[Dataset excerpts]
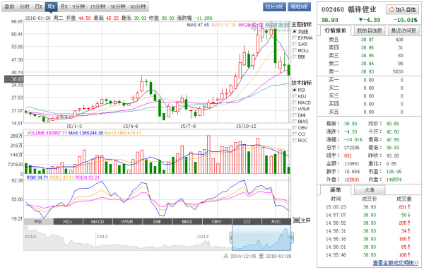Enable the BOLL indicator checkbox
The image size is (424, 270).
pos(295,51)
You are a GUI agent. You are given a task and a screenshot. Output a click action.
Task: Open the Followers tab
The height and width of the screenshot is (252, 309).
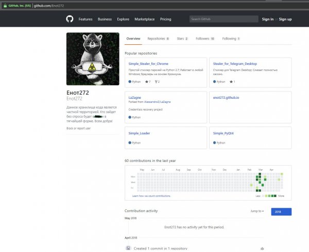coord(205,39)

• Exercise
In the records, the line containing "Task: Open the Followers tab" starts the span and the final line ends it. Output exactly that span, both ends included, with no pictures and nothing else.

• Solution for this exercise
Task: Open the Followers tab
The height and width of the screenshot is (252, 309).
coord(205,39)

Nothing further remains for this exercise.